The corner where I planned to put them had no 220V power, no insulation, and was filled with junk so I had some work
to do before I could make any chips.


Not shown is the junk explosion behind the camera.


First use of my shop build gantry crane.


The lathe is a Shop Fox but as far as I can tell it is the same machine as the Grizzly G4003g.


----------



## T Bredehoft (Sep 4, 2015)

*It Will Never Be This Clean Again*

Actually,  *Clean * is not the goal, although some seem to think so. I personally subscribe to the philosophy of 'let the chips fall where they may.'  Others in my home object to shiny bits of aluminum in the living room carpet, so I do sweep up on occasion, and put tools back where they belong, if not religiously, with intent.  

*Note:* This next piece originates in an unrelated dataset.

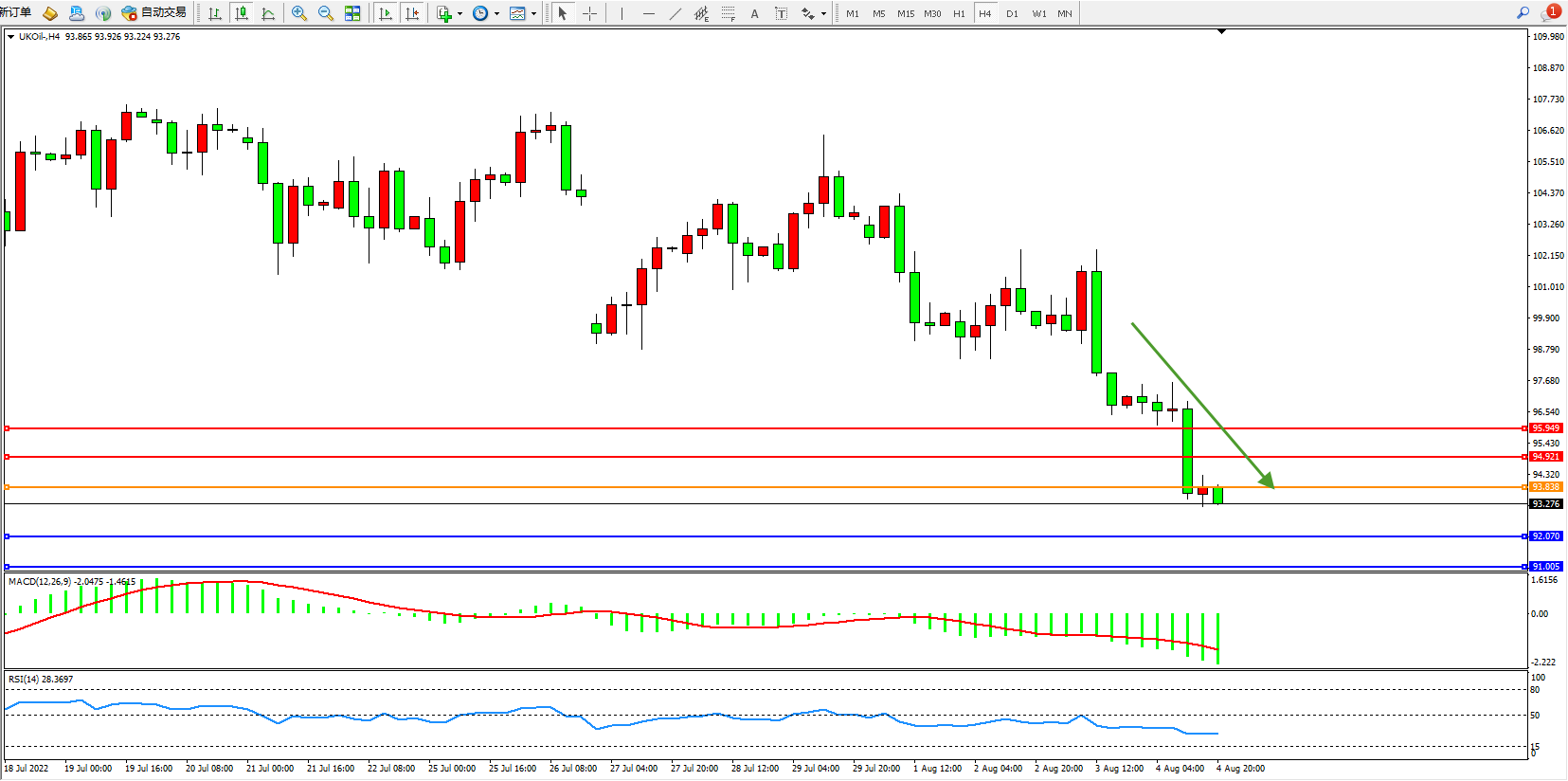The height and width of the screenshot is (781, 1568).
Task: Select the draw trendline tool
Action: point(675,13)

The part of your shop in your images looks ripe for use, enjoy it, make things that interest  you. That's what its all about.


----------



## hvontres (Sep 4, 2015)

I agree with Tom... However in my house the others don't care about the shiny bits unless they find them in their feet..


----------



## SteveM (Oct 2, 2015)

I have the same lathe and it's served me well.


----------



## cjtoombs (Oct 2, 2015)

I like that style of quick change gearboxes on these lathes.  The one I own has the other style, and it leaks like a sieve.


----------